In summary, gene downregulation outweighed upregulation in control treated mELT compared to CSF – a finding that remains difficult to interpret.

Pathway enrichment analysis was used to identify differentially regulated pathways among differentially expressed genes (both up and downregulated) from 1) the CSF in the aCD20 vs. control treated conditions and 2) B cell competent immune cells between mELT and CSF.
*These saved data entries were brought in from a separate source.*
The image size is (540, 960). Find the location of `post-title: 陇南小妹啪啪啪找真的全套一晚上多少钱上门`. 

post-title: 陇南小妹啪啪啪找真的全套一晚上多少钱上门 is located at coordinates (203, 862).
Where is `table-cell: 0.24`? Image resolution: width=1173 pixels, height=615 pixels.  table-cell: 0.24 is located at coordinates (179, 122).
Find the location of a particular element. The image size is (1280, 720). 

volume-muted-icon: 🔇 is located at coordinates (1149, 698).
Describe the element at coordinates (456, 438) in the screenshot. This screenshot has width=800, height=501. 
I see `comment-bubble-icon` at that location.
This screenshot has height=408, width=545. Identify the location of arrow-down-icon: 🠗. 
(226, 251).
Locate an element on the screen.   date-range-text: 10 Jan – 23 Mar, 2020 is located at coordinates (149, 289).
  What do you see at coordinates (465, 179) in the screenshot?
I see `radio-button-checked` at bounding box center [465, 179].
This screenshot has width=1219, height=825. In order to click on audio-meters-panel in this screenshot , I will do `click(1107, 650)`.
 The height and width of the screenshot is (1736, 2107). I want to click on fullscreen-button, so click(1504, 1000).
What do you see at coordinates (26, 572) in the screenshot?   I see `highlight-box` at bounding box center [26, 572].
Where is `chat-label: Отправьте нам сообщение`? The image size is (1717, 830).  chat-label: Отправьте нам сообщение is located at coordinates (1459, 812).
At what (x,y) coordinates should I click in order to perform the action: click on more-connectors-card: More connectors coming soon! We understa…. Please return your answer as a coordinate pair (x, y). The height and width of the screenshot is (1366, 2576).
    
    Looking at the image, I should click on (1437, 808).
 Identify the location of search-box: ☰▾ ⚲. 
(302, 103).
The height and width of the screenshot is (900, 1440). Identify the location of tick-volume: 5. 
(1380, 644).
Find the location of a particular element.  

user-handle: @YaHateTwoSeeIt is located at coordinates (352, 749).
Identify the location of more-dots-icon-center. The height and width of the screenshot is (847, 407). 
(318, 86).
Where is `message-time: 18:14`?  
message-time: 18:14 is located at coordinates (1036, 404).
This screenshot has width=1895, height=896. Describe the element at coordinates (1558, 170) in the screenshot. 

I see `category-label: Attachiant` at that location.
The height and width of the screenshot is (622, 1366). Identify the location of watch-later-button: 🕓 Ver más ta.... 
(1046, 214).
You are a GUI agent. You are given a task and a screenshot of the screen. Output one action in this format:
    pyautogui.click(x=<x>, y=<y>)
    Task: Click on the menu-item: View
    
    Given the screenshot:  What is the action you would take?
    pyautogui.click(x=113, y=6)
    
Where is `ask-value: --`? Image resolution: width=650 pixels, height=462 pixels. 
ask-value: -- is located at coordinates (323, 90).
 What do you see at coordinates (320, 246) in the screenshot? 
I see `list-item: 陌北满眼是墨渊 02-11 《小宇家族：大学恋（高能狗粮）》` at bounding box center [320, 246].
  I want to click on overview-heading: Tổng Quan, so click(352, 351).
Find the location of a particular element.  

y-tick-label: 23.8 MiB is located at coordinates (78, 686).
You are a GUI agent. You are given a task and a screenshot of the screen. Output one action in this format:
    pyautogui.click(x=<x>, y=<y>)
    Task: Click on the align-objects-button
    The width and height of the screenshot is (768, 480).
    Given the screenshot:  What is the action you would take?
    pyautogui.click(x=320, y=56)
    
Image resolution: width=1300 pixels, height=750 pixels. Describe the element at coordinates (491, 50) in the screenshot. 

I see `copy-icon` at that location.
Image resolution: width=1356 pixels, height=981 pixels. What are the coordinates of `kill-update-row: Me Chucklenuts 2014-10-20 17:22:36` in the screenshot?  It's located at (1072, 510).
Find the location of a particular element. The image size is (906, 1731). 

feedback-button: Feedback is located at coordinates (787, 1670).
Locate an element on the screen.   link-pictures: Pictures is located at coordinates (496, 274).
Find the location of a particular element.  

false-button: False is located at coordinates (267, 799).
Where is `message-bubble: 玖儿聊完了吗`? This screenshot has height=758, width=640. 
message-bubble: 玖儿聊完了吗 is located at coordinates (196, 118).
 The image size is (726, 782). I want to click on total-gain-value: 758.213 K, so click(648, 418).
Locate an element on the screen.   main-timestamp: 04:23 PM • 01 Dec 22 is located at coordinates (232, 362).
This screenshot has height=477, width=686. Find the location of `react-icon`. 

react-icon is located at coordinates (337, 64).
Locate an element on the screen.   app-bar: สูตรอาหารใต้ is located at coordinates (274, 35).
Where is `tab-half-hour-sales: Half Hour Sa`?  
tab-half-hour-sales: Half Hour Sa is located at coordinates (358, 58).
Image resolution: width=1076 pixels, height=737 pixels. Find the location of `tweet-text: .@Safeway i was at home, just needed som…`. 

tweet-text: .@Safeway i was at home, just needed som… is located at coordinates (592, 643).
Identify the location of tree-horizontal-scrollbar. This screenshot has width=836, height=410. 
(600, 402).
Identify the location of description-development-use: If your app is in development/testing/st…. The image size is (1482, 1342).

For the first analysis, the top 5 pathways per cell type are shown in Figure 9. The most relevant seem to be T cell activation (in naïve T cells), antigen processing and presentation of exogenous peptide antigen and cytokine signaling in immune system (both macrophages). Moreover, oxidative phosphorylation, which is known to be important for many immune cell functions (32), was among the top pathways for all cell types. Yet, the majority of regulated pathways seem not to be primarily linked to inflammation. Overall, this analysis suggests that the absence of B cells in the CSF does not significantly change the inflammatory state of the remaining immune cells, whereas the phenotype (cell type composition) is clearly different.

Comparing B cell competent immune cells between mELT and CSF (Figure 10), we found an enrichment of relevant immune-related pathways, for example response to cytokine stimulus/signaling in activated CD4+ T cells, adaptive immune system response in B cells and naïve CD4+ T cells, and activation, cell-cell recognition and TCR signaling in naïve T cells.